A concept, according to the Merriam-Webster dictionary, is an abstract or generic idea generalized from particular instances. In The Mandt System we teach three general concepts when we talk about using our body. These are 1. Stance and balance, 2. Body mechanics and body movement, and 3. Body positioning in relationship to other people. Some people may believe that these concepts only apply when we are physically working with another person, whether to assist or support, release, or protect. Let’s go back to the dictionary definition of concept: an abstract idea generalized from particular instances. So, while physically working with another person would be some specific instances, these concepts should be applied to everyday life.

Have you ever tried to teach someone how to properly lift something? How many times have you found yourself saying something profound like “don’t lift with your back?” I was told that many times in my younger days by well-meaning adults. Since I didn’t understand the point of what they were saying, I assumed they were jealous of what I could do and therefore did not stop doing it (oh for a time machine to go back and make some changes!). If we apply the basic concepts to lifting a box off the floor, if I bend over at my waist, I have bad stance and balance and therefore should not do it. If I bend my knees to pick it up, I have good stance and balance, and therefore this would be the correct way.
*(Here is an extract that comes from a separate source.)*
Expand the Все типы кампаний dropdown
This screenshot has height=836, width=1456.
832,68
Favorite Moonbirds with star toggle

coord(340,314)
I now know how to lift correctly, without ever hearing that dreaded “don’t lift with your back.”

Body mechanics and body movement are another basic concept with many real-world applications. While the calendar may say March, here in Michigan it is still snowing! Which means many people are out shoveling. I can’t count the number of friends and neighbors complaining about hurting their back while shoveling. People tend to use bad stance and balance to gather a shovel of snow, then twist and use their arms to propel it off in the desired direction. Talk about bad body mechanics! If we used good stance and balance and good body mechanics and body movement, snow removal should not result in injuries!

Finally, the one we use daily without even thinking about it, body positioning. Observe people in public. Watch how they use their body positioning to indicate how they feel about the other person, what type of relationship they believe they have, etc. If people are standing 3 feet apart in a space with others around, they are definitely not gossiping about someone. If they are in a corner or against the wall, standing fairly close, the odds of gossip go up.

So, stance and balance, body mechanics and body movement, and body positioning are such general, useful, everyday concepts that we should be teaching them in elementary school. If we can help our staff connect the dots and apply these concepts to everyday tasks, imagine the changes that could occur!